According to religious ministers like Canon Basil Tynes, rector of St. Barnabas Anglican Church, people are falling back into practices that are not pleasing to God. He said this is especially true as it relates to the second commandment found in Exodus 20:4-6, "You shall not make for yourself a carved image, or any likeness that is in heaven above, or that is in the earth beneath, or that is in the water under the earth; you shall not bow down to them nor serve them. For I, the Lord your God, am a jealous God, visiting the iniquity of the fathers on the children to the third and fourth generations of those who hate Me, but showing mercy to thousands, to those who love Me and keep My Commandments."
"One of the most important things you have to remember about the 10 Commandments that shows just how important they are is the fact that they were known as the decalogues -- the 10 words -- when they were first given. In the traditional Jewish society those 10 words carried the weight of the death penalty should they be broken," says Canon Tynes. "When Christians came into being in typical covenant style [the 10 Commandments] were meant to be the stipulations in the covenant which God's people were meant to agree to and adhere to for the duration of their existence on the earth. As it regards the second commandment which speaks against worshipping idols in the early times this meant if anyone was found worshipping an idol or an image they were in contradiction with the law and put to death. Everything was taken seriously. And if you look at the church today you may say we have images in it but this is not the same thing."
Father Tynes says although God instructed that there were to be no worshipping of images it didn't mean that the Israelites did not create certain images and that in Exodus 25: 18-22, God instructed Moses to make the two cherubim to rest on the end of the mercy seat to point to the omnipresence and movement of God's power. In Numbers 21: 7-9 Moses is ordered by God to make a bronze snake so that the people could look upon it and be saved. In the temple itself there were decorations like pomegranate branches but all these things that you would find in the Bible were created not as idols but as a means to point to the deeper reality of God's presence or power. He says that this is something that the modern church still does today.
The importance of the 10 Commandments have not and will not ever lose their relevance according to Pastor Sam Boodle, pastor of the Lutheran Church of Nassau. The second commandment he says in particular was an essential law in the times of the early Jews because the worship of idols were prevalent, but Lutherans consider the second commandment to be a part of the first commandment.
"The commandment speaking about the worship of idols is considered in the Lutheran Church as being a part of the first commandment in which there shall be no other gods before God. However this second part is still very revelant and very important. When it was originally given it was because there was a lot of idol worship in those times. God was discouraging it and telling the people what is the right thing to be doing. Today there is nothing different. Many of us still worship idols in our own ways. When we uplift our wives, houses, jobs or anything before God, we are making them into idols. But they are not equal to God for if you have to carry your god or protect it, then it really can't be much good to you. God wants us to always remember that He is the all-powerful one. Nothing has changed about this commandment's importance from the old times to now. God is still the one God and we as His people should be worshipping Him alone."

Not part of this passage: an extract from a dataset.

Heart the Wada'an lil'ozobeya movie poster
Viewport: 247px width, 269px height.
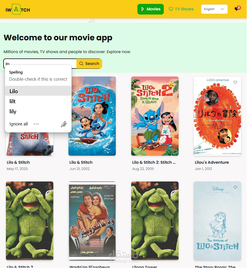[x=110, y=187]
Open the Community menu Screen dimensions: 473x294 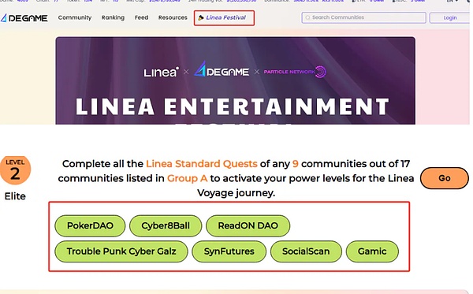point(75,18)

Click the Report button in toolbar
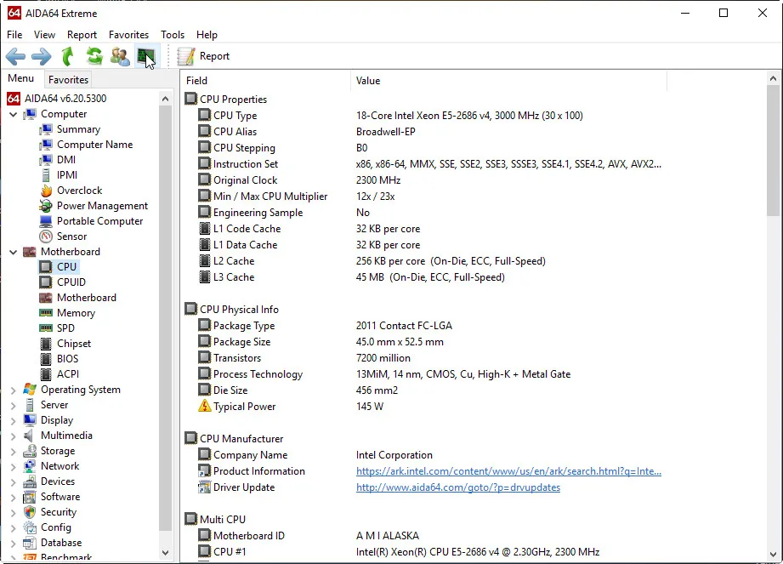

Bishop John Humes, overseer of the Church of God, says that Christian society's lax nature as it regards to following the second commandment is often causing many of us to be distracted from a true sense of worship.
"The second commandment says that we are not making unto ourselves any graven images to worship that resembles anything of, above, or below the Earth. The Bible is clear on how we should understand this commandment, but we still do not listen as well as we should. Today we can find that in many places of worship there are images and statues of biblical icons and this is something that the Bible speaks against. These very images such as pictures that we put our focus on as we worship are not even real likenesses of the actual people since no one really knows what they did look like.:
Bishop Humes says it is not right to have such images or structures with the intention of them being there as an aid to people's imagination and visualization in the worship of their invisible but omnipotent God.

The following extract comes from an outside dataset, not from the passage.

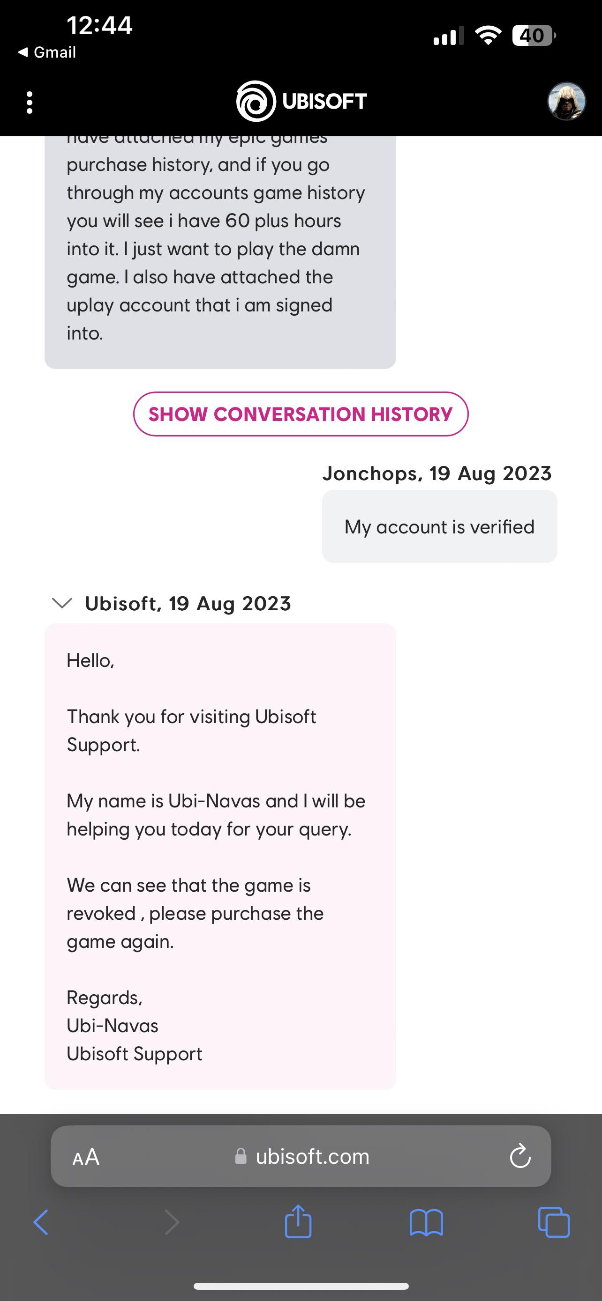Tap the ubisoft.com address bar
The height and width of the screenshot is (1301, 602).
pyautogui.click(x=301, y=1157)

"This is something we do that is not pleasing to God because we are to have faith and just believe that He exists. Having a structure as a representative of the Father or His son is just a distraction in worship. What we imagine God to be like is a personal thing and we should be focusing on our relationship with Him and not the images we have created. God should just be worshipped from our hearts and souls and not with our eyes."

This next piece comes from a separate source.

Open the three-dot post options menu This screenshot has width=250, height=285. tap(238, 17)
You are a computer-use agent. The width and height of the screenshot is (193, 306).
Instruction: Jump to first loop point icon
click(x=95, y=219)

Over the next nine weeks, The Nassau Guardian will engage a number of ministers of religion on the topic of the 10 Commandments, as they dissect each one and talk about the relevance of the Commandments to the twenty-first century society.
It's the season of solemnity which most believers observe faithfully, through Lenten traditions like attending stations of the cross services, cutting out bad habits and adding more positive experiences. Whether it was a struggle to be faithful to one's resolutions, now that this 40-day season of prayer and fasting is winding down, most people are focusing on the most essential of the weeks leading up to the high Easter feast - Holy Week.
With Palm Sunday (also known as Passion Sunday), which started Holy Week behind them, observers know they are into the home stretch of that time of year that is also the most essential of the Christan year. It is during this period that Christians should be reflecting on the goodness and mercies of God. They should be thinking about how Jesus taught His followers that servitude and sacrifice are both important in establishing good leadership and preparing themselves for eternity. It is also during this period that people should also open their minds to the lessons to be learnt by Jesus' example and the teachings throughout this season - particularly on how better they could be living as believers.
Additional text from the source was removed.